The Lutheran, September 2010
A monthly column by Presiding Bishop Mark S. Hanson
Diverse but united LWF deepens commitment to being one communion
"Give us today our daily bread." This petition from the Lord's Prayer can become so familiar we forget both for what we pray and what God promises. That changed dramatically as Lutherans from 145 member churches in 79 countries, representing more than 70 million Lutherans, gathered in Stuttgart, Germany, for the 11th Assembly of the Lutheran World Federation
("LWF addresses past with eyes on future
This was a praying assembly with "Give Us Today Our Daily Bread" as our theme. Each day, one word of the petition was highlighted in worship and Bible study, evoking discussions in village groups, public hearings and plenary sessions.
Martin Luther writes in the Small Catechism: "In fact, God gives daily bread without our prayer, even to all evil people, but we ask in this prayer that God cause us to recognize what our daily bread is and to receive it with thanksgiving."
Joyful promise and thanksgiving marked daily worship as we gathered to receive God's gift of grace and forgiveness in Christ, the bread of life sent from heaven. I pray that every ELCA
member might have this experience: a profound sense of unity that is God's gift to us in Christ, proclaimed and celebrated amid the rich diversity of languages and cultures, histories and songs, rhythms and rituals.
Anglican Archbishop Rowan Williams concluded his keynote address on the assembly theme with these words: " 'Give us this day our daily bread' ... is a prayer, simply, for Christ to be our food and sustenance, so that all self-sufficient pride, all individual anxiety and defensiveness, all greedy effort to live at the expense of the neighbor are overcome, and the church declares with clarity and conviction that there is indeed bread for the world's hunger to be found in the body of the Lord. May that clarity and conviction — and the repentant self-awareness that goes with it — be always ours."
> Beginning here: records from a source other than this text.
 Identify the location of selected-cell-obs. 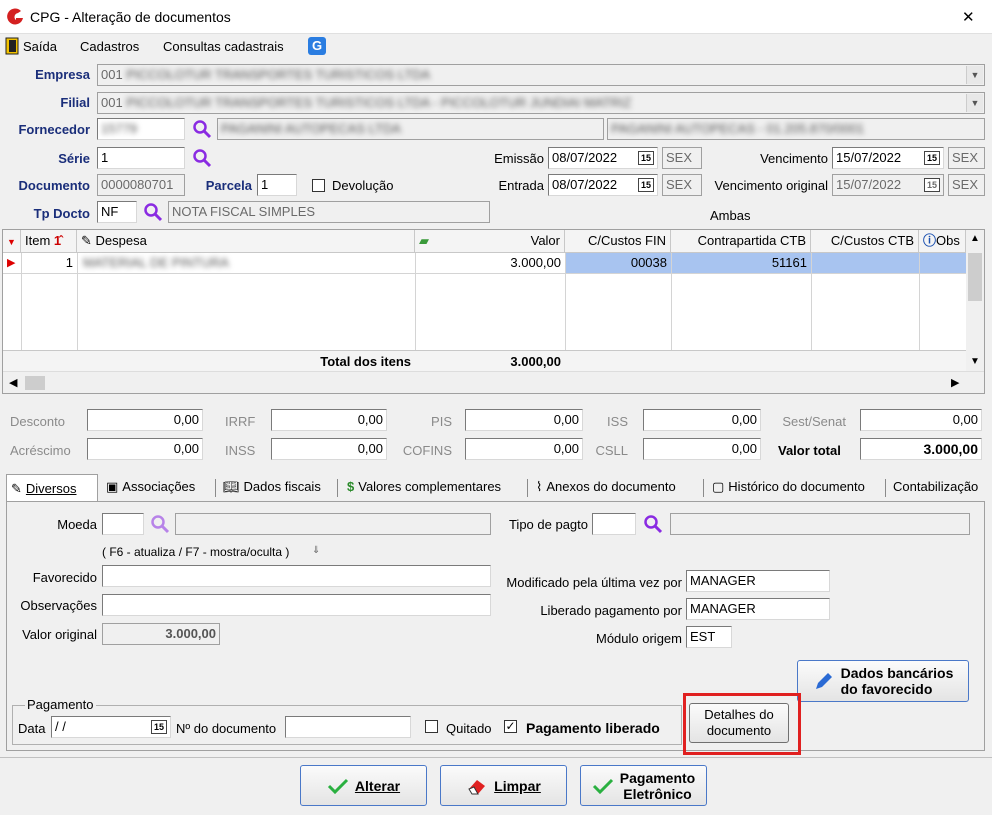
(943, 263).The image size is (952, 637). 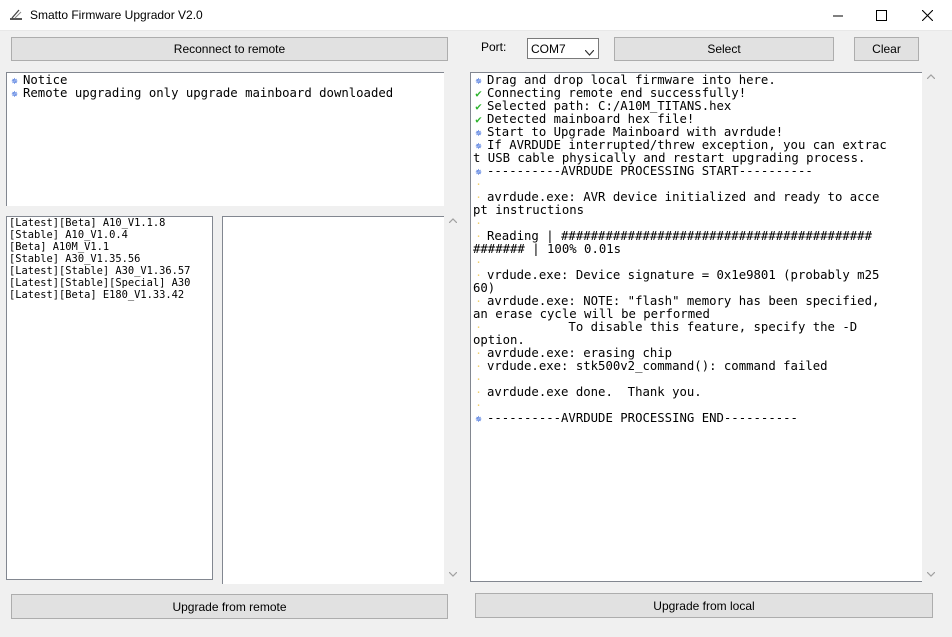 I want to click on log-text: To disable this feature, specify the -D, so click(x=672, y=327).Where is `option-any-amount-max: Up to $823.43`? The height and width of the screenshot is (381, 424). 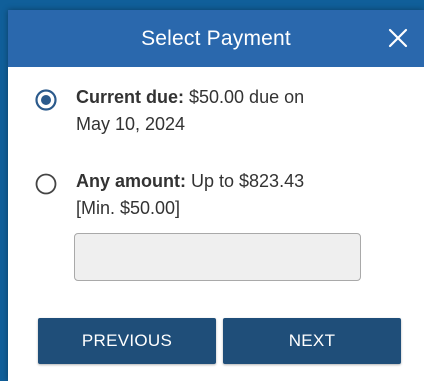 option-any-amount-max: Up to $823.43 is located at coordinates (246, 181).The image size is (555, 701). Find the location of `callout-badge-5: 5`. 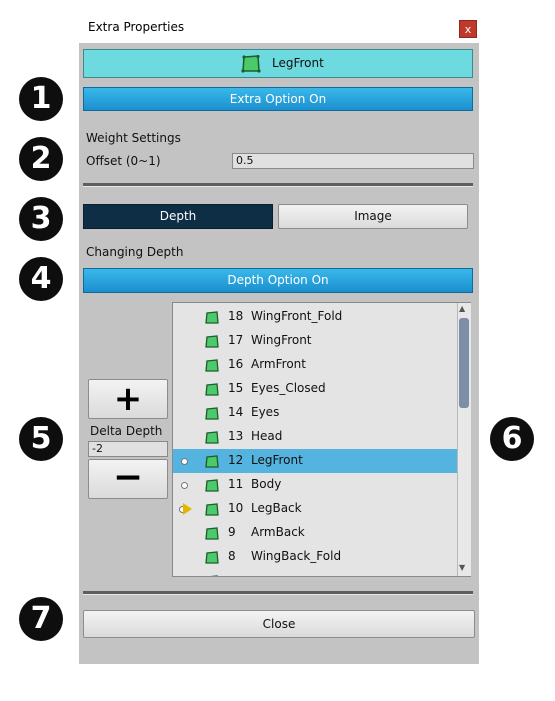

callout-badge-5: 5 is located at coordinates (41, 439).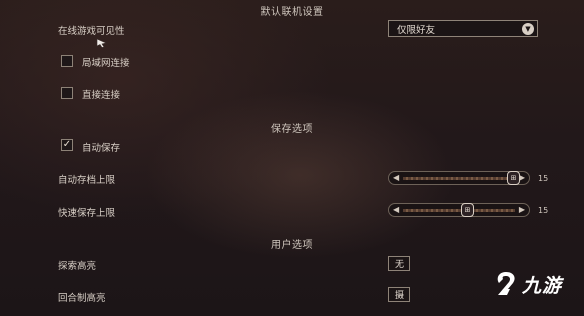 This screenshot has height=316, width=584. Describe the element at coordinates (292, 130) in the screenshot. I see `section-title-save: 保存选项` at that location.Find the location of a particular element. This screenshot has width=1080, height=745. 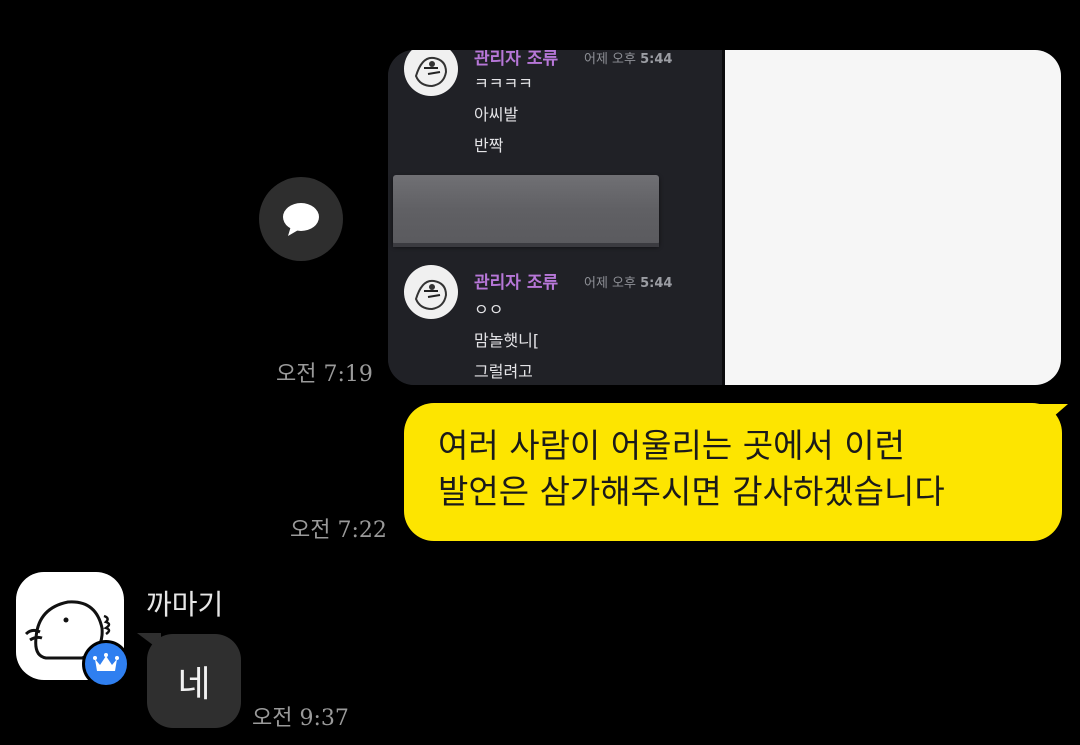

redacted-image is located at coordinates (526, 210).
Williams reminded us of the link between the petition for daily bread and forgiveness, saying: "Forgiveness is one of the most radical ways in which we are able to nourish one another's humanity." As an assembly, we asked for forgiveness from God and from our Mennonite sisters and brothers for the violence done to Anabaptist Christians in Reformation times and its continuing legacies in Lutheran teachings. It was a powerful witness as many delegates were on their knees in this public act of repentance. Then we heard the promise of God's mercy in Christ and the words of forgiveness from Mennonite leaders: "Today you have heard and honored our story," an experience of reconciliation that promises hope for the future.
This moment was witnessed by ecumenical representatives and became a powerful testimony to our living out the message and ministry of reconciliation in Christ that has been entrusted to us (2 Corinthians 5:16-21). Some expected this assembly to become focused on differences that might even lead to division in the LWF
. Instead we returned repeatedly to this spirit of repentance and forgiveness.
The witness of the assembly was the joyful confidence that God answers our prayers for daily bread by giving abundantly and mercifully all that we have and all that the world needs for daily life. As Luther reminds us, daily bread includes all the necessities and nourishment for our bodies, so the theme evoked discussions on food security, climate change, economic greed, illegitimate debt, human trafficking, HIV prevention and gender justice.
The assembly also was a time of transition in LWF
leadership. Bishop Munib Younan of the Evangelical Lutheran Church in Jordan and the Holy Land
was elected LWF
president. Martin Junge from Chile will succeed Ishmael Noko as general secretary. We elected a very strong council, including ELCA Treasurer
Christina Jackson-Skelton, who will serve as LWF
treasurer and chair the finance committee, and ELCA
delegates Mikka McCracken and Robin Steinke, who will serve with me on the council.
In the opening worship, the plea and prayer of Ruth resounded throughout the sanctuary: "Your people shall be my people" (1:16
). As we left the assembly, it was evident the Spirit had deepened our commitment to being one communion of churches, richly diverse and firmly united in proclaiming Christ and engaging together in God's mission of restoring community and healing the world.